_Data_
__________
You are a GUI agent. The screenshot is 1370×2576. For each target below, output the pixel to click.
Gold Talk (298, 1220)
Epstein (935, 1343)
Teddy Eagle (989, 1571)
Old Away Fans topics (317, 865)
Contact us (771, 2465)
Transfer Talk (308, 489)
__________
Each entry shown above is to be duplicated exactly.

_Answer to this task_
You are a GUI agent. The screenshot is 1370×2576. For each target below, output the pixel to click.
Gold Talk (298, 1220)
Epstein (935, 1343)
Teddy Eagle (989, 1571)
Old Away Fans topics (317, 865)
Contact us (771, 2465)
Transfer Talk (308, 489)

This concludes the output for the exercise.